▶ **Exercise prompt**:
Write out every entry word for word.

▶ **Provided information**:
━━━━━━━━
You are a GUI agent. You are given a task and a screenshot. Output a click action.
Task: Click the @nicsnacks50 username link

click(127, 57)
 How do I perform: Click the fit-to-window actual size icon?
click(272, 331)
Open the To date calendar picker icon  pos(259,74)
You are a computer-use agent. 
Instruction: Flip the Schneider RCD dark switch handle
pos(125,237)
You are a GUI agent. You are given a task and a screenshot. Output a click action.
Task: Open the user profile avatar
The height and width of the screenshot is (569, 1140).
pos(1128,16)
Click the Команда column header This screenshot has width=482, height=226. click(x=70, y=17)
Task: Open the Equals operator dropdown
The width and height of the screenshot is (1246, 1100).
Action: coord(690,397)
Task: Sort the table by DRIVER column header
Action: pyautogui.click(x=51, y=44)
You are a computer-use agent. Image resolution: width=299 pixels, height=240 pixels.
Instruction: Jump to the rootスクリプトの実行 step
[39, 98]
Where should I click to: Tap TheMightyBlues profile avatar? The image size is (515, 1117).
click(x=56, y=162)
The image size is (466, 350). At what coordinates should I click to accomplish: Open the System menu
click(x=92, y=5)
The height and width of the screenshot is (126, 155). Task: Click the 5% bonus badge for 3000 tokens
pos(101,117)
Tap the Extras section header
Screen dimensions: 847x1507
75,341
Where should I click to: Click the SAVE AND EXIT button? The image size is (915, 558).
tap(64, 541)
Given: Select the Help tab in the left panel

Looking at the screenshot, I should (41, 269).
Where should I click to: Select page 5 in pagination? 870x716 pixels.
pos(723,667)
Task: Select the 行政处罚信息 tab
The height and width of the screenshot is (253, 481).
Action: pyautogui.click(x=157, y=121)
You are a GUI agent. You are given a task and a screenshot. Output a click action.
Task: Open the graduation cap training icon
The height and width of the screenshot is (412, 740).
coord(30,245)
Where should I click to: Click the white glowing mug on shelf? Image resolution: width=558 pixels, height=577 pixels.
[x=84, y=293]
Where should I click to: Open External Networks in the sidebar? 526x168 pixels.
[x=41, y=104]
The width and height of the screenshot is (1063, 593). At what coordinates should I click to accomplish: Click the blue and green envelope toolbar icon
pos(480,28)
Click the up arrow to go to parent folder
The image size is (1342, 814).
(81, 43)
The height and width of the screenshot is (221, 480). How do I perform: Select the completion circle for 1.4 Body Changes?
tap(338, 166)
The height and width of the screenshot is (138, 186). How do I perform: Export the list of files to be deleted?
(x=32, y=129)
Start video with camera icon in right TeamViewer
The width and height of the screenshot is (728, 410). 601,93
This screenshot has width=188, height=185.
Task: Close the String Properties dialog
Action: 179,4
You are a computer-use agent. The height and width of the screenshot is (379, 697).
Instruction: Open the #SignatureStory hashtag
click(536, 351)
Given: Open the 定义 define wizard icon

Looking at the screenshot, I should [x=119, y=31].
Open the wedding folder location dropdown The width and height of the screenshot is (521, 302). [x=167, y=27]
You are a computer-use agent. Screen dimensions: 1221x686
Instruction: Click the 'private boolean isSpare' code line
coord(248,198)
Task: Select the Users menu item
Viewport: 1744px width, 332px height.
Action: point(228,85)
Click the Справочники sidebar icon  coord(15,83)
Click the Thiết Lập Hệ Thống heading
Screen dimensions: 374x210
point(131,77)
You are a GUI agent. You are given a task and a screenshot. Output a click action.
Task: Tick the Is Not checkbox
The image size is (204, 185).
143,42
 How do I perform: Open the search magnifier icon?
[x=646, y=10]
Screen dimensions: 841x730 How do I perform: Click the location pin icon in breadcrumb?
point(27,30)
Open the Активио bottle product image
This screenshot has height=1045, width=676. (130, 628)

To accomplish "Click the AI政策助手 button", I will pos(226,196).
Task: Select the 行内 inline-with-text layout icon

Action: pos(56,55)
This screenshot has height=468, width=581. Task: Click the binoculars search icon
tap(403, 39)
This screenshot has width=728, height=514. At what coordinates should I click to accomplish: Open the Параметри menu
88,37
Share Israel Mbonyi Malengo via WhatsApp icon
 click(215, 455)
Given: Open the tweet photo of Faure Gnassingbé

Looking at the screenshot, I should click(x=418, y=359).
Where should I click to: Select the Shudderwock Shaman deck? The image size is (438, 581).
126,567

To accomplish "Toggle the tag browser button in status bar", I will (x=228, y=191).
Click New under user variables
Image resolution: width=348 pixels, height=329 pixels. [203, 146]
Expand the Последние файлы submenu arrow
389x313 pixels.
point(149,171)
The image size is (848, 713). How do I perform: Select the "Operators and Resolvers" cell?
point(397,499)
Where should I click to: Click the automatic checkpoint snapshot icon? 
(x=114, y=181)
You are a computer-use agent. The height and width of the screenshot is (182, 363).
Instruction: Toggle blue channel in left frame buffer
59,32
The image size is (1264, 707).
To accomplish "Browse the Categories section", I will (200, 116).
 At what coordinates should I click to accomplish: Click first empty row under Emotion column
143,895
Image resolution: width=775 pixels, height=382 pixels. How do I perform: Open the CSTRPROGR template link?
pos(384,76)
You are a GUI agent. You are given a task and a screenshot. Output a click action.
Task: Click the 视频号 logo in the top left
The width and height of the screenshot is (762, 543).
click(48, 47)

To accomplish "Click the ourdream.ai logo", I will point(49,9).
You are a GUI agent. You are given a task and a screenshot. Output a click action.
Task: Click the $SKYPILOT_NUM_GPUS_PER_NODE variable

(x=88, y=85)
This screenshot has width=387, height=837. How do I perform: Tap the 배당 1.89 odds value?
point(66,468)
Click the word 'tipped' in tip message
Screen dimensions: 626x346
━━━━━━━━
▶ **Finished exercise**:
You are a GUI agent. You are given a task and a screenshot. Output a click action.
Task: Click the @nicsnacks50 username link

click(127, 57)
 How do I perform: Click the fit-to-window actual size icon?
click(272, 331)
Open the To date calendar picker icon  pos(259,74)
You are a computer-use agent. 
Instruction: Flip the Schneider RCD dark switch handle
pos(125,237)
You are a GUI agent. You are given a task and a screenshot. Output a click action.
Task: Open the user profile avatar
The height and width of the screenshot is (569, 1140).
pos(1128,16)
Click the Команда column header This screenshot has width=482, height=226. click(x=70, y=17)
Task: Open the Equals operator dropdown
The width and height of the screenshot is (1246, 1100).
Action: coord(690,397)
Task: Sort the table by DRIVER column header
Action: pyautogui.click(x=51, y=44)
You are a computer-use agent. Image resolution: width=299 pixels, height=240 pixels.
Instruction: Jump to the rootスクリプトの実行 step
[39, 98]
Where should I click to: Tap TheMightyBlues profile avatar? The image size is (515, 1117).
click(x=56, y=162)
The image size is (466, 350). At what coordinates should I click to accomplish: Open the System menu
click(x=92, y=5)
The height and width of the screenshot is (126, 155). Task: Click the 5% bonus badge for 3000 tokens
pos(101,117)
Tap the Extras section header
Screen dimensions: 847x1507
75,341
Where should I click to: Click the SAVE AND EXIT button? The image size is (915, 558).
tap(64, 541)
Given: Select the Help tab in the left panel

Looking at the screenshot, I should (41, 269).
Where should I click to: Select page 5 in pagination? 870x716 pixels.
pos(723,667)
Task: Select the 行政处罚信息 tab
The height and width of the screenshot is (253, 481).
Action: pyautogui.click(x=157, y=121)
You are a GUI agent. You are given a task and a screenshot. Output a click action.
Task: Open the graduation cap training icon
The height and width of the screenshot is (412, 740).
coord(30,245)
Where should I click to: Click the white glowing mug on shelf? Image resolution: width=558 pixels, height=577 pixels.
[x=84, y=293]
Where should I click to: Open External Networks in the sidebar? 526x168 pixels.
[x=41, y=104]
The width and height of the screenshot is (1063, 593). At what coordinates should I click to accomplish: Click the blue and green envelope toolbar icon
pos(480,28)
Click the up arrow to go to parent folder
The image size is (1342, 814).
(81, 43)
The height and width of the screenshot is (221, 480). How do I perform: Select the completion circle for 1.4 Body Changes?
tap(338, 166)
The height and width of the screenshot is (138, 186). How do I perform: Export the list of files to be deleted?
(x=32, y=129)
Start video with camera icon in right TeamViewer
The width and height of the screenshot is (728, 410). 601,93
This screenshot has width=188, height=185.
Task: Close the String Properties dialog
Action: 179,4
You are a computer-use agent. The height and width of the screenshot is (379, 697).
Instruction: Open the #SignatureStory hashtag
click(536, 351)
Given: Open the 定义 define wizard icon

Looking at the screenshot, I should [x=119, y=31].
Open the wedding folder location dropdown The width and height of the screenshot is (521, 302). [x=167, y=27]
You are a computer-use agent. Screen dimensions: 1221x686
Instruction: Click the 'private boolean isSpare' code line
coord(248,198)
Task: Select the Users menu item
Viewport: 1744px width, 332px height.
Action: point(228,85)
Click the Справочники sidebar icon  coord(15,83)
Click the Thiết Lập Hệ Thống heading
Screen dimensions: 374x210
point(131,77)
You are a GUI agent. You are given a task and a screenshot. Output a click action.
Task: Tick the Is Not checkbox
The image size is (204, 185).
143,42
 How do I perform: Open the search magnifier icon?
[x=646, y=10]
Screen dimensions: 841x730 How do I perform: Click the location pin icon in breadcrumb?
point(27,30)
Open the Активио bottle product image
This screenshot has height=1045, width=676. (130, 628)

To accomplish "Click the AI政策助手 button", I will pos(226,196).
Task: Select the 行内 inline-with-text layout icon

Action: pos(56,55)
This screenshot has height=468, width=581. Task: Click the binoculars search icon
tap(403, 39)
This screenshot has width=728, height=514. At what coordinates should I click to accomplish: Open the Параметри menu
88,37
Share Israel Mbonyi Malengo via WhatsApp icon
 click(215, 455)
Given: Open the tweet photo of Faure Gnassingbé

Looking at the screenshot, I should click(x=418, y=359).
Where should I click to: Select the Shudderwock Shaman deck? The image size is (438, 581).
126,567

To accomplish "Toggle the tag browser button in status bar", I will (x=228, y=191).
Click New under user variables
Image resolution: width=348 pixels, height=329 pixels. [203, 146]
Expand the Последние файлы submenu arrow
389x313 pixels.
point(149,171)
The image size is (848, 713). How do I perform: Select the "Operators and Resolvers" cell?
point(397,499)
Where should I click to: Click the automatic checkpoint snapshot icon? 
(x=114, y=181)
You are a computer-use agent. The height and width of the screenshot is (182, 363).
Instruction: Toggle blue channel in left frame buffer
59,32
The image size is (1264, 707).
To accomplish "Browse the Categories section", I will (200, 116).
 At what coordinates should I click to accomplish: Click first empty row under Emotion column
143,895
Image resolution: width=775 pixels, height=382 pixels. How do I perform: Open the CSTRPROGR template link?
pos(384,76)
You are a GUI agent. You are given a task and a screenshot. Output a click action.
Task: Click the 视频号 logo in the top left
The width and height of the screenshot is (762, 543).
click(48, 47)

To accomplish "Click the ourdream.ai logo", I will point(49,9).
You are a GUI agent. You are given a task and a screenshot. Output a click action.
Task: Click the $SKYPILOT_NUM_GPUS_PER_NODE variable

(x=88, y=85)
This screenshot has width=387, height=837. How do I perform: Tap the 배당 1.89 odds value?
point(66,468)
Click the word 'tipped' in tip message
Screen dimensions: 626x346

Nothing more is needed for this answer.